» **Brief**: Print the listing below a second time, exactly, and omit its images.
────
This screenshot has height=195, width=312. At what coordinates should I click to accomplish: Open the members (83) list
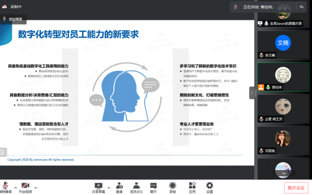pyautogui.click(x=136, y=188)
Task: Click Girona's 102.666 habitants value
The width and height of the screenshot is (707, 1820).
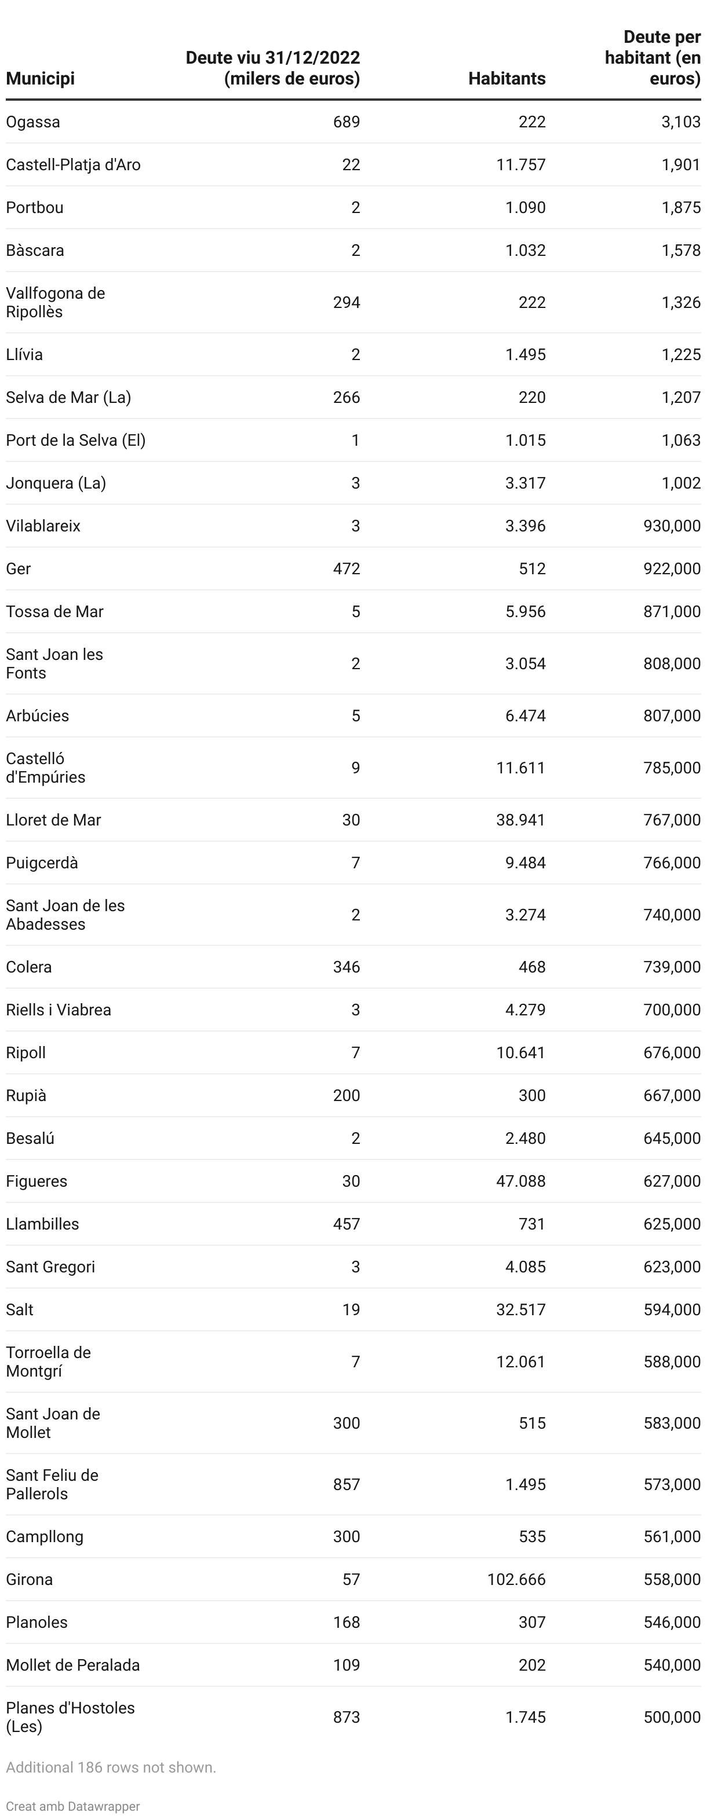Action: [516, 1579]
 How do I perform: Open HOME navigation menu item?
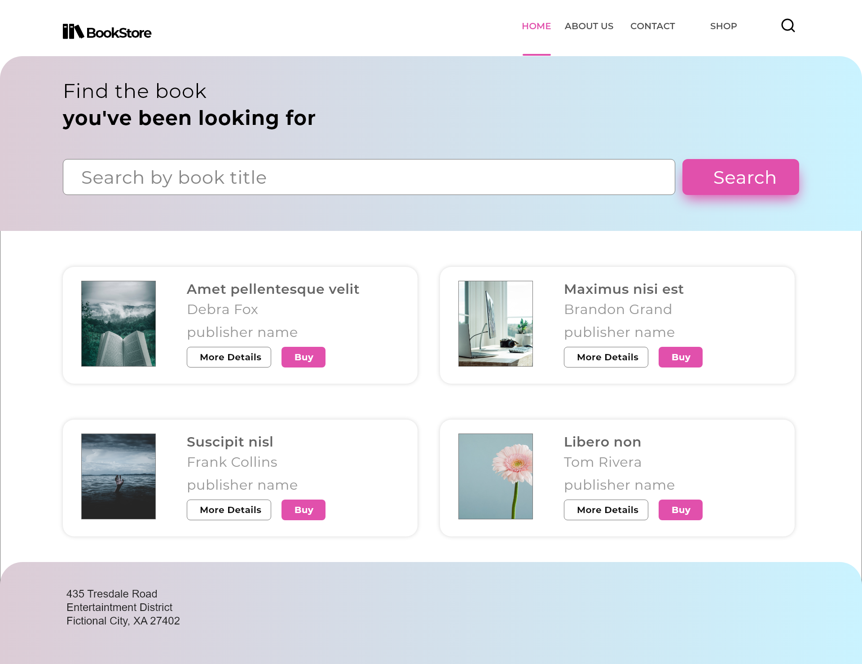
────
» **Response to the exercise**:
This screenshot has height=195, width=312. At what coordinates should I click to accomplish: Open the members (83) list
pyautogui.click(x=136, y=188)
Task: Click Girona's 102.666 habitants value
The width and height of the screenshot is (707, 1820).
Action: [516, 1579]
 How do I perform: Open HOME navigation menu item?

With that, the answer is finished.